Healing through Scent
By Priya, for Mendittrosa x Kölam Health
For most of my career as an emergency physician, healing meant trying to bring order to crisis. It was measurable, urgent, procedural. During the Covid years, that framework began to fracture. The constancy of urgency—alarms, ventilators, decisions made in seconds—dulled my capacity to feel. The sensory world faded and I became contracted to an intellectual, cortisol-fueled state.
My reawakening came, unexpectedly, through scent.
On a trip to London, I visited Guerlain, where Omar spoke about what different fragrances made him feel—freshness, nostalgia, memory. This led me to Parfums de Marly, also in Covent Garden, where Rodrigo and Mujtaba listened with such generosity, even smelling my arm and suggesting which scent connected more to my essence. Together, they composed a long list of scents to explore nearby. At Bloom, Michel sprayed each fragrance one by one, sharing his impressions and inviting mine. Through each of them, I felt accompanied—guided deeper into the layers of scent and self, each exchange an act of attention and care. It was there that I first encountered Mendittrosa, and came into contact with that deep sensory world.
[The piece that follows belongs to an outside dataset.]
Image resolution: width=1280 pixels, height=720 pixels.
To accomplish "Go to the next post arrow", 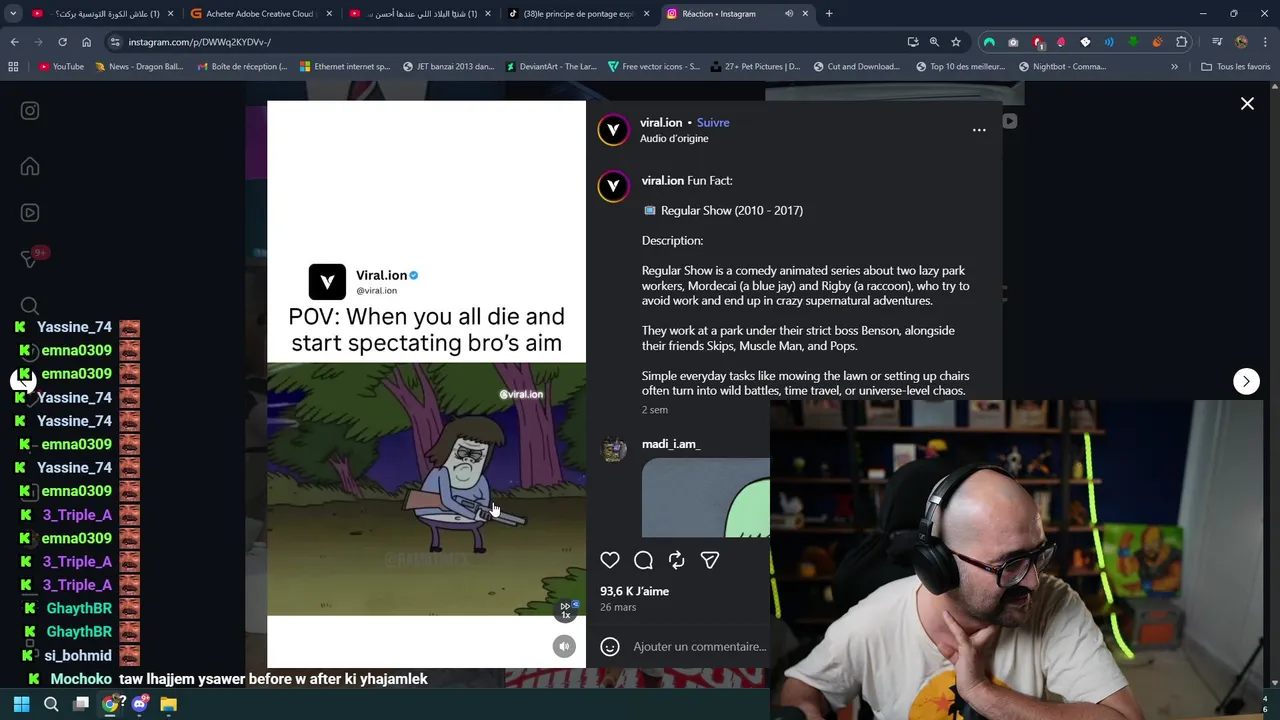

Each encounter opened another dimension of perception. The vastness of scent—the way a single composition could evoke warmth, disgust, comfort, excitement, tension—reawakened in me a sense of awe. For the first time in years, I felt connected again: to my body, to beauty, to something larger than myself and to the suffering that people experience in times of crisis.
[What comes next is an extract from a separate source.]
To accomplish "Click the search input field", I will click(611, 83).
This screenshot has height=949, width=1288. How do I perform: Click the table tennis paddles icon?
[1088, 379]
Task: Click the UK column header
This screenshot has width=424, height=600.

Scent, in this way, becomes a language of coherence—a bridge between physiology and emotion. At Kölam Health, this scent journey mirrored what we teach and practice: mind, body, and spirit are not separate systems. They are one ecology of information and feeling. Symptoms are not failures; they are signals.
Mendittrosa understands this. Each fragrance is designed not only to please but to recalibrate—to bring the inner and outer worlds into dialogue. Care, in this context, is not just clinical. It’s sensory, relational, and deeply human.
Lately, the scent that speaks to me most directly is Mauna. It creates in me a physical and emotional stillness—a quieting of the internal noise that mirrors the external. From that stillness, I can move with intention and ease. It reminds me that healing does not always mean doing more. Sometimes it means allowing space for silence, and letting beauty do its quiet work.
Scent has become, for me, a form of medicine—one that restores coherence, presence, and the capacity for wonder.